====== Information provided
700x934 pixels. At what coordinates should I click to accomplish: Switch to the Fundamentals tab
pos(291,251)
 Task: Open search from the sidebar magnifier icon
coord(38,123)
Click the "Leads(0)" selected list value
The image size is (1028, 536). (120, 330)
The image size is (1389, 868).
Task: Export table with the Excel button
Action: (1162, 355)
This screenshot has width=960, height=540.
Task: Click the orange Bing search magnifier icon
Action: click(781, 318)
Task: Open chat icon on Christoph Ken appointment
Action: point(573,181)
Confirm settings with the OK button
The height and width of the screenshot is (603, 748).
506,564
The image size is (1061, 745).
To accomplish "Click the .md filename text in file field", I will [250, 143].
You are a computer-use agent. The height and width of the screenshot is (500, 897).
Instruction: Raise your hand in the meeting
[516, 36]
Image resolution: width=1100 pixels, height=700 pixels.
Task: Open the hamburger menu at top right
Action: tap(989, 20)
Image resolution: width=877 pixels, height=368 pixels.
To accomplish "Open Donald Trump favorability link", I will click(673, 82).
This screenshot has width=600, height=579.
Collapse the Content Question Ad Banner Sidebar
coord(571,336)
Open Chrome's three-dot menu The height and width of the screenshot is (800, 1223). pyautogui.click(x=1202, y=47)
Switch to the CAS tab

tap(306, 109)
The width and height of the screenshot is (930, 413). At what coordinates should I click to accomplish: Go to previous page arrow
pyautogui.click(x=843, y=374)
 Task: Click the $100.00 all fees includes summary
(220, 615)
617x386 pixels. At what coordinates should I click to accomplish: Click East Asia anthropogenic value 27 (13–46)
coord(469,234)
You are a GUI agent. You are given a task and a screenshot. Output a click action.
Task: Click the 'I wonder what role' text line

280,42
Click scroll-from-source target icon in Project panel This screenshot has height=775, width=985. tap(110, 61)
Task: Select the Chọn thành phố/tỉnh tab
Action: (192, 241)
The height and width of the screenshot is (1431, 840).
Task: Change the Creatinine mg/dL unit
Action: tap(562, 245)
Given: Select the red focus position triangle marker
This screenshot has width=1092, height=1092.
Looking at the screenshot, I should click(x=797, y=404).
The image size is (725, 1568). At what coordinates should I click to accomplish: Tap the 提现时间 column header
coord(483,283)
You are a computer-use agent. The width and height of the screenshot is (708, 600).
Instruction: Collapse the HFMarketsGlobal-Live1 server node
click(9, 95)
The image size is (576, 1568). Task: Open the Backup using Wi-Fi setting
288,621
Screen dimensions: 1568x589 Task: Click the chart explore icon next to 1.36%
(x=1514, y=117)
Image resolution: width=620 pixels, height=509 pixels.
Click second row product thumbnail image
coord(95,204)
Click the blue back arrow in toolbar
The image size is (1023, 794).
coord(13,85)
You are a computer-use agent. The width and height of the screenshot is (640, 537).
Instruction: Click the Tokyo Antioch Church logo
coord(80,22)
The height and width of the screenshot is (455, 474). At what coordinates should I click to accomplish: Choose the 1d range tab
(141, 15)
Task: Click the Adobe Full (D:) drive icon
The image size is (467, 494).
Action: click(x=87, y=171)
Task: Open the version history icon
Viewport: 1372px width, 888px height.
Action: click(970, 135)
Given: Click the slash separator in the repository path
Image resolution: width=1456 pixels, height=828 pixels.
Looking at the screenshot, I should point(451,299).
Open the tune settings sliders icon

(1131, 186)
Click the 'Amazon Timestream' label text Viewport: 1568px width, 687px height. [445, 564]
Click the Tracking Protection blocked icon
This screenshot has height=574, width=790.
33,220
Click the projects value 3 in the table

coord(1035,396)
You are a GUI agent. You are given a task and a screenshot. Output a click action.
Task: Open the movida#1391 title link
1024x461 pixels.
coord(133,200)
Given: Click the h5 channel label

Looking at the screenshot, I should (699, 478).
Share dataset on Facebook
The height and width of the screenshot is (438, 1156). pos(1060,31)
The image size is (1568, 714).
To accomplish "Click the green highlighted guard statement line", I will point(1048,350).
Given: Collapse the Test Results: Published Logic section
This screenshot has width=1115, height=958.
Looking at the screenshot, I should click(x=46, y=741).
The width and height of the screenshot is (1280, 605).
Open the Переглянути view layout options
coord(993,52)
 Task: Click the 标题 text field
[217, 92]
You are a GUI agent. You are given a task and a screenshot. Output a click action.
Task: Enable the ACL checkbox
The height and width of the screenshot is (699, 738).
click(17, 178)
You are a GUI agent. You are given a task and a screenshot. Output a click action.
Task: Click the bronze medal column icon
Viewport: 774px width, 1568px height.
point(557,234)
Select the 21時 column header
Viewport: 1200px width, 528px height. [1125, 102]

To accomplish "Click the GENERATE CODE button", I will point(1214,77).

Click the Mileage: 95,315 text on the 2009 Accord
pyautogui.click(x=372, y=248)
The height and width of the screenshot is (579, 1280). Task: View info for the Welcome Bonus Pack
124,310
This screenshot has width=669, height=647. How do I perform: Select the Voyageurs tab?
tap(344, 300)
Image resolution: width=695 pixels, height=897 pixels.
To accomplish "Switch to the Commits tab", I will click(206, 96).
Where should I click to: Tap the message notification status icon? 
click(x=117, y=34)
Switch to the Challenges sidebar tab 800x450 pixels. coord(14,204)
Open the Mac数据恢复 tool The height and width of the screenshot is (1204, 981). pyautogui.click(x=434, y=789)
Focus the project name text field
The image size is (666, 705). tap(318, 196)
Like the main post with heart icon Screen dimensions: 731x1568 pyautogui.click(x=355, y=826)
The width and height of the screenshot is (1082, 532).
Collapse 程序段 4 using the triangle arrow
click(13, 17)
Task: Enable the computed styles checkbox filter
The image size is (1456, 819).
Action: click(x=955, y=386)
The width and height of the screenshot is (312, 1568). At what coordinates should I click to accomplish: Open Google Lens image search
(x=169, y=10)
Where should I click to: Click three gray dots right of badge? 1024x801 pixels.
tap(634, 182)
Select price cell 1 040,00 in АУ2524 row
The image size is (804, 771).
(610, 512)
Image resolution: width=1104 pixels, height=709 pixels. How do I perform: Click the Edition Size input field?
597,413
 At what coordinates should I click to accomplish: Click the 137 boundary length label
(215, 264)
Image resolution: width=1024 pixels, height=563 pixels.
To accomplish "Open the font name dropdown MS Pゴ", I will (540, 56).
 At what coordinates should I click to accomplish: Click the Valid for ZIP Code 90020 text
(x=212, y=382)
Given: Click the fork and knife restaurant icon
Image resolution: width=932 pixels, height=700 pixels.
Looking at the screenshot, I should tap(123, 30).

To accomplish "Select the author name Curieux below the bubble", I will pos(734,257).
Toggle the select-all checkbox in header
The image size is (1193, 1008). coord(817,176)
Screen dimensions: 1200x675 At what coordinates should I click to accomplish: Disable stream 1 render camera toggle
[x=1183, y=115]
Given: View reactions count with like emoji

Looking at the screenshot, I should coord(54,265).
============
What to do = All that should be written out is the stretch of lines above between the one holding "Click the projects value 3 in the table" and the one holding "Given: Collapse the", inclusive, exactly as given.

Result for this exercise =
Click the projects value 3 in the table

coord(1035,396)
You are a GUI agent. You are given a task and a screenshot. Output a click action.
Task: Open the movida#1391 title link
1024x461 pixels.
coord(133,200)
Given: Click the h5 channel label

Looking at the screenshot, I should (699, 478).
Share dataset on Facebook
The height and width of the screenshot is (438, 1156). pos(1060,31)
The image size is (1568, 714).
To accomplish "Click the green highlighted guard statement line", I will point(1048,350).
Given: Collapse the Test Results: Published Logic section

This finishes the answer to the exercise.